## THE PROBLEM:
Each record below is to be copied word for word, with pictures removed.

(Beginning of RECORDS FOR THE EXERCISE)

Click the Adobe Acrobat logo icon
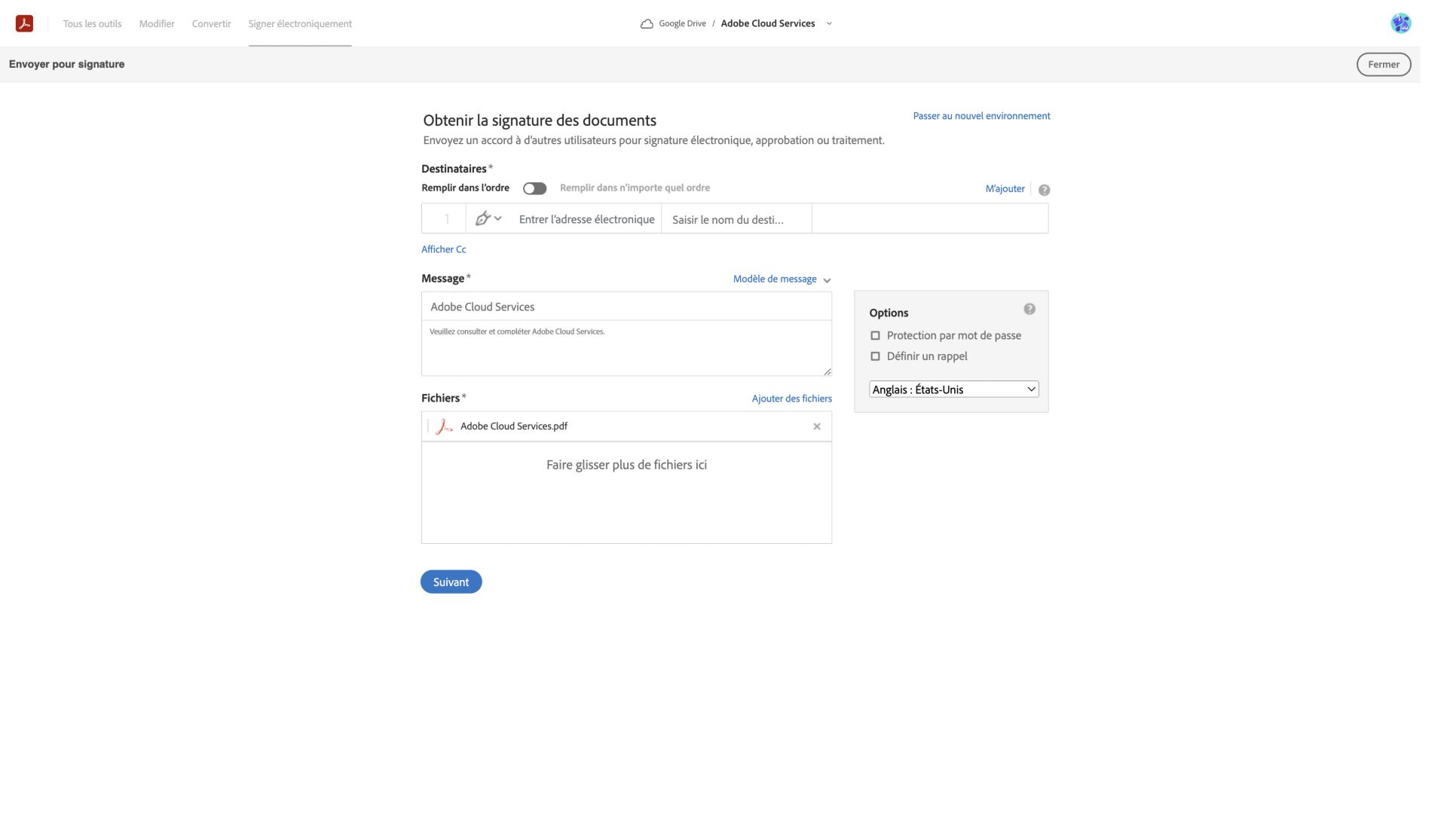Image resolution: width=1447 pixels, height=840 pixels. pos(24,23)
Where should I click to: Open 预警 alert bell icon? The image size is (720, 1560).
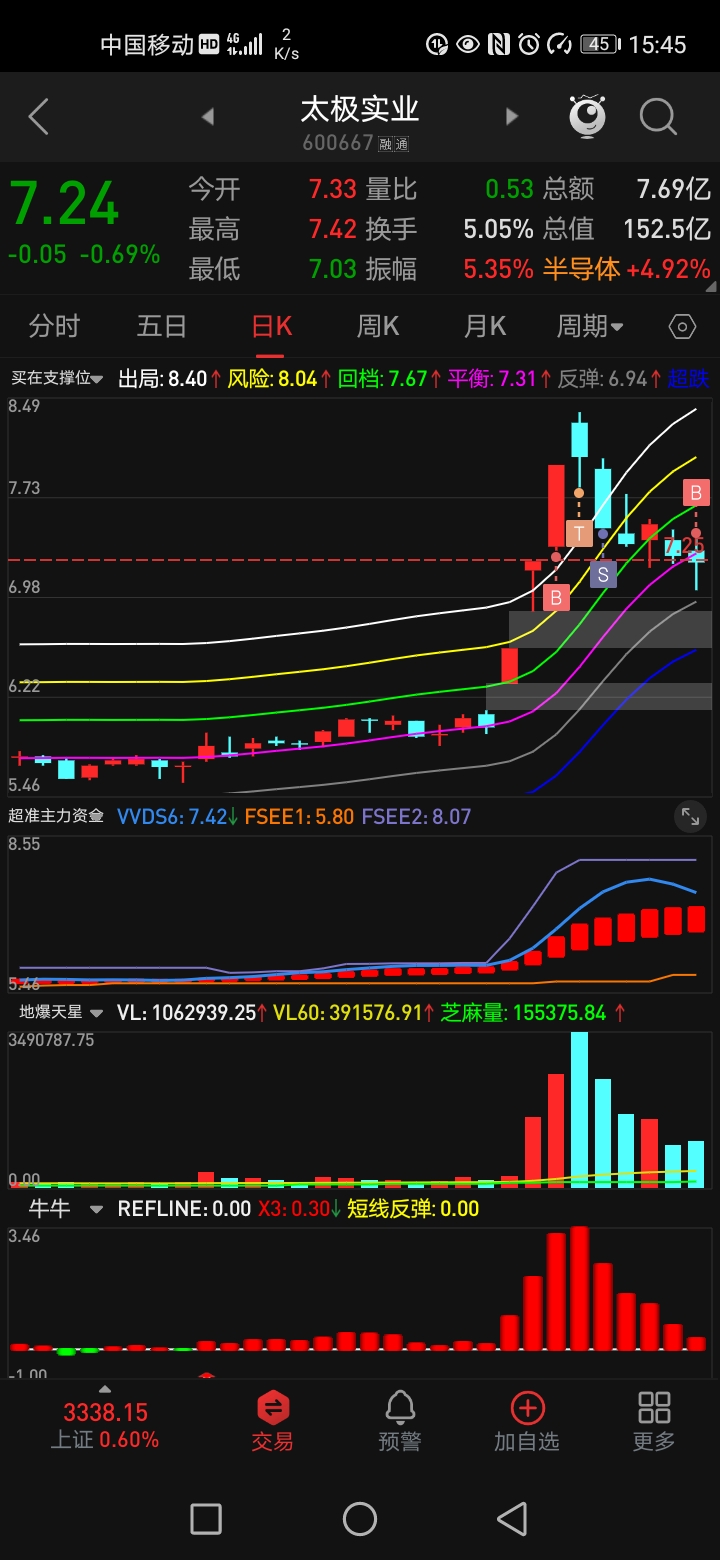[400, 1420]
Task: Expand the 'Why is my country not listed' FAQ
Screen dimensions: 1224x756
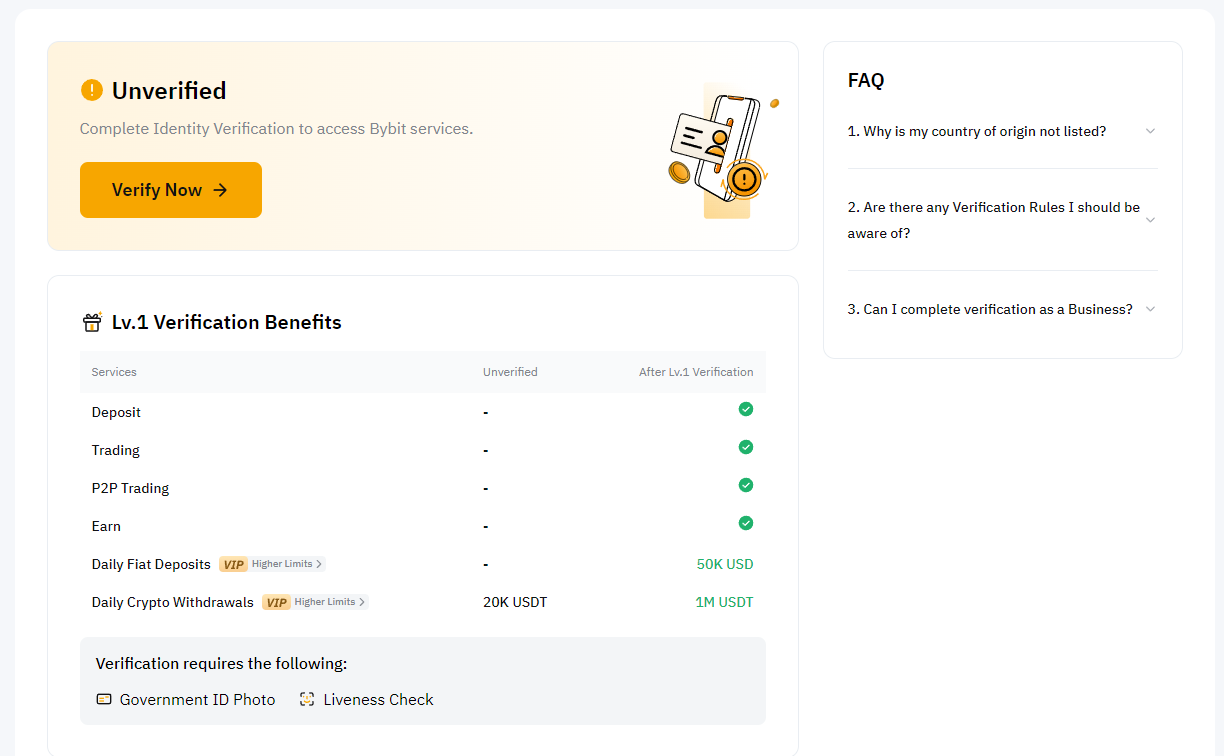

(End of RECORDS FOR THE EXERCISE)

## REPLY TO THE TASK:
Click the Adobe Acrobat logo icon
Image resolution: width=1447 pixels, height=840 pixels. pos(24,23)
Where should I click to: Open 预警 alert bell icon? The image size is (720, 1560).
[400, 1420]
Task: Expand the 'Why is my country not listed' FAQ
Screen dimensions: 1224x756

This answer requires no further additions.